* [Work required]:
Match the word "Click". Return each line of the data below where it appears.

START Data to examine

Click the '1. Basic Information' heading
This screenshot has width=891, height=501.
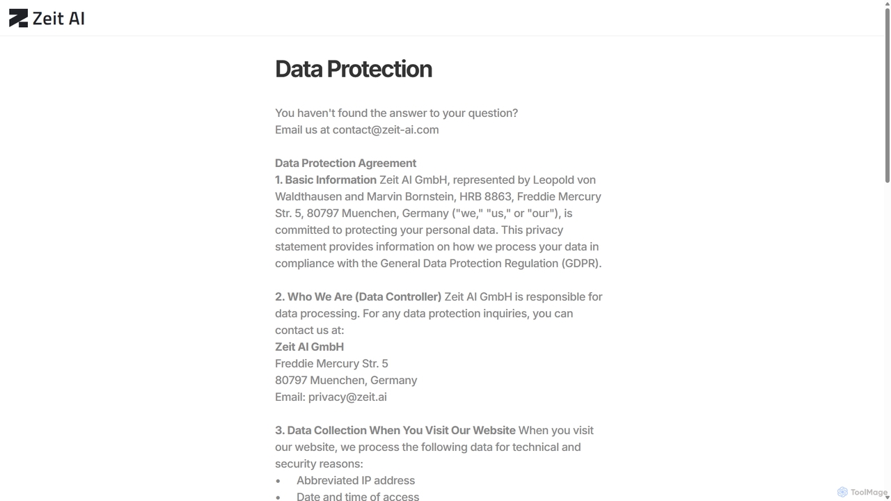(x=326, y=180)
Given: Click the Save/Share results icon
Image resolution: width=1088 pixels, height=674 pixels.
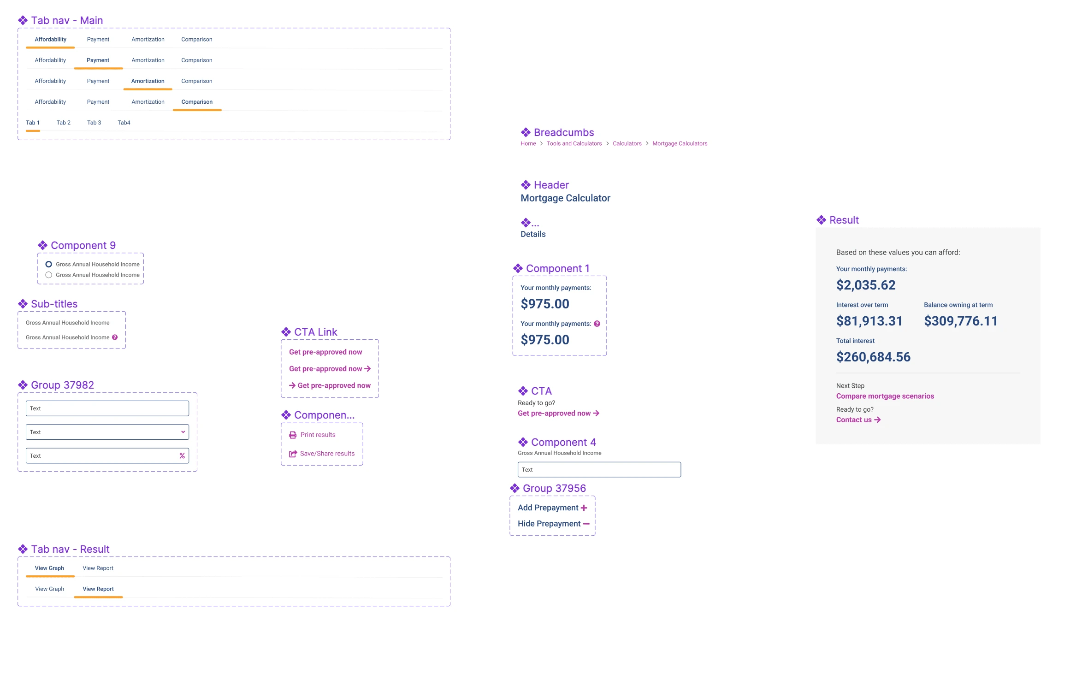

END Data to examine

* [Output of the exercise]:
Click the '1. Basic Information' heading
Given: Click the Save/Share results icon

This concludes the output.